I spent the first day after John's fall at the hospital. That evening, I met friends for an early dinner at a steak house called, "The Buggy Whip," in nearby Westchester. Even though the restaurant is blocks from the house where I grew up, my family rarely ate there. Trudy thought the restaurant was for, "people who don't know enough to go into town to eat." I love it for exactly the same reason. It's dark and unfashionable, there is a piano in the middle of the main dining room, and the portions are swinishly huge in that God-Bless-Fucking-America way. A Tom Collins with a maraschino cherry, followed by a salad drowning in green goddess dressing (tossed table side by our sassy waitress, Karen) and an order of incredibly bland sand dabs were exactly what I needed.

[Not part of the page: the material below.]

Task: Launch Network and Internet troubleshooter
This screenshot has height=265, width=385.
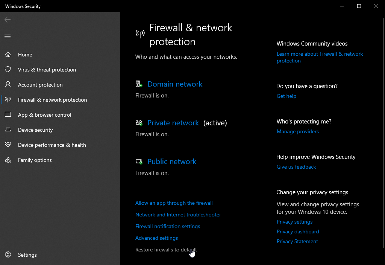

After dinner, I gave one of my friends a tour of my old neighborhood, while we listened to R&B oldies on V100, "Where you have a chance to win His and Her Escalades 5 times a day!" I stopped in front of our house on Springpark Avenue and expected to feel upset, or wistful, or something, but I only felt slightly irritated that the new owners had put big ornate brass handles on the garage doors of our modest California Ranch style house.

The next day at the hospital, I told Trudy where I had been. With a look of bored disdain she said, “The Buggy Whip? Does it still smell of mold? That place gives me the willies.”